Summary
In Bonfouca Inv. Corp. v. Eubanks, 347 So.2d 1277 (La.App. 1st Cir. 1977), we reversed the confirmation of a default judgment awarding plaintiff-lessor past due rent and rent becoming due under an acceleration clause of a sub-lease, where the record did not contain the primary lease to which the sub-lease was subject, evidence that notice was given of acceleration of rent payments, or evidence that the president of the lessor corporation to enter the sub-lease.
Summary of this case from Baham v. FaustOpinion
No. 11356.
June 13, 1977.
APPEAL FROM TWENTY-SECOND JUDICIAL DISTRICT COURT, PARISH OF ST. TAMMANY, STATE OF LOUISIANA, HONORABLE THOMAS W. TANNER, J.
Gus A. Fritchie, Jr., Slidell, for plaintiff-appellee.
Ronald W. Guth, Slidell, for defendant-appellant.
Before SARTAIN, COVINGTON and LOTTINGER, JJ.
This matter is before us on an appeal from the confirmation of a default judgment rendered by the trial court against the defendant, Jack Eubanks.
It arose from a suit on a contract of lease (actually a sub-lease) and for sequestration. Bonfouca Investment Corporation, the plaintiff-appellee, sued Jack Eubanks, the defendant-appellant, on May 19, 1976, for the sum of $45,640.00, together with interest and attorney's fees for past due rent and rent becoming due under an acceleration clause in the lease. The plaintiff also asked that its lessor's privilege be protected by a writ of sequestration. An order of the Court to that effect was signed on May 20, 1976. The defendant was personally served on June 1, 1976. The record does not reflect that the defendant filed an answer. The minutes of the Court show that preliminary default judgments were entered against the defendant on June 18, 1976, and also on September 9, 1976. On September 17, 1976, the plaintiff confirmed the default. The evidence offered on the confirmation was the petition, the original lease between the plaintiff and the defendant which was signed by them on December 30, 1975, the sheriff's return showing personal service on the defendant on June 1, 1976, the minute entry showing the entry of a preliminary default on september 9, 1976, the testimony of David E. Cooley, Jr., and a lease, affecting the same premises, from the plaintiff to C. J. Price, dated September 3, 1976, at a lesser rental rate. The trial judge rendered judgment on the aforementioned evidence, showing that a preliminary default was entered on June 18, 1976, in favor of the plaintiff, Bonfouca Investment Corporation, and against the defendant, Jack Eubanks, in the sum of $9,940.00, together with interest and attorney's fees. The defendant has appealed this judgment. We reverse.
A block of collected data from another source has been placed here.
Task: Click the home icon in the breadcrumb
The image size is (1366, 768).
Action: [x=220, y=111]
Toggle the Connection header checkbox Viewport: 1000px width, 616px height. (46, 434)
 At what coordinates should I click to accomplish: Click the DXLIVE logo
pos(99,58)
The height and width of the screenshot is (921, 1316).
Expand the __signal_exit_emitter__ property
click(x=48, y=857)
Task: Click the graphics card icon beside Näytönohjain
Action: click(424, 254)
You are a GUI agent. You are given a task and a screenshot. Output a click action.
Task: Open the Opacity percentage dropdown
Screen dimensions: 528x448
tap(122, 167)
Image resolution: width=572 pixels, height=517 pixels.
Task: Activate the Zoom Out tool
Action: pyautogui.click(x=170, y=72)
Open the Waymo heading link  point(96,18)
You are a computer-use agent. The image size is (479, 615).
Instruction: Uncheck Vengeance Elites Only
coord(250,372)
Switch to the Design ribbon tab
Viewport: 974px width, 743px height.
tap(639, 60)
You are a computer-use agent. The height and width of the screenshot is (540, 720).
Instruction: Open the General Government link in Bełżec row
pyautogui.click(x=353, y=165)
However, the evidence offered on confirmation was the September 9, 1976, preliminary default.
In order to confirm a judgment by default, the plaintiff must prove the essential elements of the claim by competent evidence with legal certainty, as fully as though each allegation was specifically denied by the defendant. Wall v. Sun Insurance Co. of New York, 189 So.2d 713 (La.App. 1 Cir. 1966), writ den. 249 La. 764, 191 So.2d 141.
While there is a presumption that a judgment by default was rendered upon sufficient evidence, this is merely a prima facie presumption and it may be overcome by evidence to the contrary. Baker Finance Co. v. Hines, 255 La. 971, 233 So.2d 902 (1970).
LSA-C.C.P. art. 1702 provides:
"A judgment of default must be confirmed by proof of the demand sufficient to establish a prima facie case. If no answer is filed timely, this confirmation may be made after two days, exclusive of the holidays, from the entry of the judgment of default.
"When the sum due is on an open account, promissory note or other negotiable instrument, and affidavit of the correctness thereof shall be prima facie proof. When the demand is based upon a promissory note or other negotiable instrument, no proof of any signature thereon shall be required."
Our review of the record convinces us that the plaintiff has failed to offer proof of its demand "sufficient to establish a prima facie case."
This was a suit on a lease. It was offered in evidence. The lease specifically provides that in order for the lessor to accelerate the rent payments, as the lessor does in this suit, he must give prior notice to the lessee. There is no evidence in the record that such notice was given. The lease refers to the primary lease, between the sub-lessor (lessor herein) and its lessor, to which the lease sued upon is subject. That primary lease was not presented in evidence. The record does not reflect that Mr. Cooley was authorized by the corporation to enter into the lease, or sub-lease, with the defendant. In this connection, it is interesting to note that the re-lease of the premises to Price is signed by David E. Cooley, Jr., individually and as president of the corporation, and by Harry C. Sherman III who, the Eubanks contract states, was one of the original lessees, along with Cooley and Donald Nyberg, from one Bill Allen.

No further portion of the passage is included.